Safety footwear is designed to help protect the feet of people who work in industries such as construction, agriculture, and engineering. Whether you’re providing footwear for employees to comply with the Personal Protective Equipment at Work Regulations 1992 Act, or choosing your own, here’s a few things to bear in mind.
1. Check your industry standards and regulations
Your first consideration is that your shoes are fit for purpose. The International Standard ISO 20345:2011 specifies basic and optional requirements for general purpose safety footwear. It includes for example, risks from crushing or falling or rolling objects, slip resistance, and thermal risks. Safety footwear of all styles should be in accordance with EN ISO 20345.
2. Assess the risks
Check what hazards are present in your workplace. There should be a risk assessment which you can refer to, highlighting potential wet conditions, slipping, cuts and punctures, falling objects, and substance splashes. Waterproof boots may be best for outdoor work, or breathable boots for warm indoor conditions.
3. Know the features
TheEN ISO 20345 standard requires key safety features, such as toe protection which can withstand a 200-joule impact. Toe caps can be steel, or a lightweight composite material. They must also have midsole penetration protection, which guards against piercing by a sharp object. Also check for water and temperature resistance levels.
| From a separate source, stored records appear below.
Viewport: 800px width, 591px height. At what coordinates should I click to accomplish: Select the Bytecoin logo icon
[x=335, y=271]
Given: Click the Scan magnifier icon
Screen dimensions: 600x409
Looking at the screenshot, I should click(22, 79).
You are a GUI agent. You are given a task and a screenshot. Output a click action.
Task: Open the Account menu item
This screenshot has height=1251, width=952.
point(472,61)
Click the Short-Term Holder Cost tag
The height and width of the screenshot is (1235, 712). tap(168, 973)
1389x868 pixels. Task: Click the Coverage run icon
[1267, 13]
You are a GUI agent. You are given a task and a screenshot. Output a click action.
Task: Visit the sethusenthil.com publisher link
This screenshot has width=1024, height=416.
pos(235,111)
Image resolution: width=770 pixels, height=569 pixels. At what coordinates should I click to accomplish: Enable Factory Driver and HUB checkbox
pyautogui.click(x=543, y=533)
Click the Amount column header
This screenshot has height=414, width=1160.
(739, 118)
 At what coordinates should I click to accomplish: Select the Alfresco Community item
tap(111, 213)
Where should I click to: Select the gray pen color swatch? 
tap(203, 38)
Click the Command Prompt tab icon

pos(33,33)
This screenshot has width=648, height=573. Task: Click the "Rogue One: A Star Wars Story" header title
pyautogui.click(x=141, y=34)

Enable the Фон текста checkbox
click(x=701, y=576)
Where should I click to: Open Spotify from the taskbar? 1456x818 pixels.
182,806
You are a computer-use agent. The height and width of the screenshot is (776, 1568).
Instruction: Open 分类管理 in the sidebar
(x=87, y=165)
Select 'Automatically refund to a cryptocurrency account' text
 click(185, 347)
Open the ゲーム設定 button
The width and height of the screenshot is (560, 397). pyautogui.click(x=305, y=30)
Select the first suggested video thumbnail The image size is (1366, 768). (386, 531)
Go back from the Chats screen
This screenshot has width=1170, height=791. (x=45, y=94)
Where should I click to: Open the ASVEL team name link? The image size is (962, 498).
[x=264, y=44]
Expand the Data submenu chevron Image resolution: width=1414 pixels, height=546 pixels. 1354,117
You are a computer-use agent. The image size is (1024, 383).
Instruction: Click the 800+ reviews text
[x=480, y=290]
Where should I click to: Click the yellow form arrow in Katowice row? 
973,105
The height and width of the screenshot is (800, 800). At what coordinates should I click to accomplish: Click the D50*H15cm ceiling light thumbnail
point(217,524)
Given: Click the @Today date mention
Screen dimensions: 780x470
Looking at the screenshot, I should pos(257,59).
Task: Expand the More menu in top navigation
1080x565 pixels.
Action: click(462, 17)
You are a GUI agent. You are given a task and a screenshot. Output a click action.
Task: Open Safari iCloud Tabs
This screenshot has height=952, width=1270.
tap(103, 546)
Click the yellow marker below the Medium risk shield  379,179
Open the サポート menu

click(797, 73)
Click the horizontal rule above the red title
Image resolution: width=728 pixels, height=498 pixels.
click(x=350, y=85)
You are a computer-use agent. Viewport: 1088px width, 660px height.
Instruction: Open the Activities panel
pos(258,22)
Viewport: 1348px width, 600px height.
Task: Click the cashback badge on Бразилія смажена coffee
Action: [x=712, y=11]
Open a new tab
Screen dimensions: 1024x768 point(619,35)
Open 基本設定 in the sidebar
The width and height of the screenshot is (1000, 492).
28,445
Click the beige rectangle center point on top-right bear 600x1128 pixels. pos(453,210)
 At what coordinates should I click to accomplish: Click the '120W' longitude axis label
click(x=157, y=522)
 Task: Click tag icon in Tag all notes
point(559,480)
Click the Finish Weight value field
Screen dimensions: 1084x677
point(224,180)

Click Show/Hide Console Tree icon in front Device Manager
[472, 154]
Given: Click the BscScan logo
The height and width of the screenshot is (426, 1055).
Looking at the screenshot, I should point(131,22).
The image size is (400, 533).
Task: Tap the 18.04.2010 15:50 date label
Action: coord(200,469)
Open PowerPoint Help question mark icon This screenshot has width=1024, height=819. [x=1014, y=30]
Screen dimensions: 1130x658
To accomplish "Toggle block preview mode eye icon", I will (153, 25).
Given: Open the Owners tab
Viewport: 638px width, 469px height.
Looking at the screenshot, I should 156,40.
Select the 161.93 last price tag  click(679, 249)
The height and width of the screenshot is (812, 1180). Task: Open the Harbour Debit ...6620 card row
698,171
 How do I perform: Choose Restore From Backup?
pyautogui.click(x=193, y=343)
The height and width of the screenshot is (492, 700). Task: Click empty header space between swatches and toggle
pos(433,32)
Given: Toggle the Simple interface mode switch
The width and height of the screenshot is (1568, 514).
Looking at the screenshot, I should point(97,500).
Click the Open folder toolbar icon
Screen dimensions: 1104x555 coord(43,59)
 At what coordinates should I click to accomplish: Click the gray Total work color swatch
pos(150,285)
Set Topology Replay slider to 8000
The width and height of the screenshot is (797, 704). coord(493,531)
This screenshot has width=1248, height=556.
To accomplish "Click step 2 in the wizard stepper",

4. Make sure they’re comfy!
Footwear that is uncomfortable is a hazard in itself, so make sure they fit properly. Fit and comfort can be improved by adding insoles or high-quality thermal work socks.
5. Look after them properly
To keep safety boots and shoes in good working order, they should be cleaned often to prevent dirt building up, and stored in a clean dry place. They should also be inspected regularly for wear and tear. Any damage should be repaired to ensure they continue to comply with safety regulations.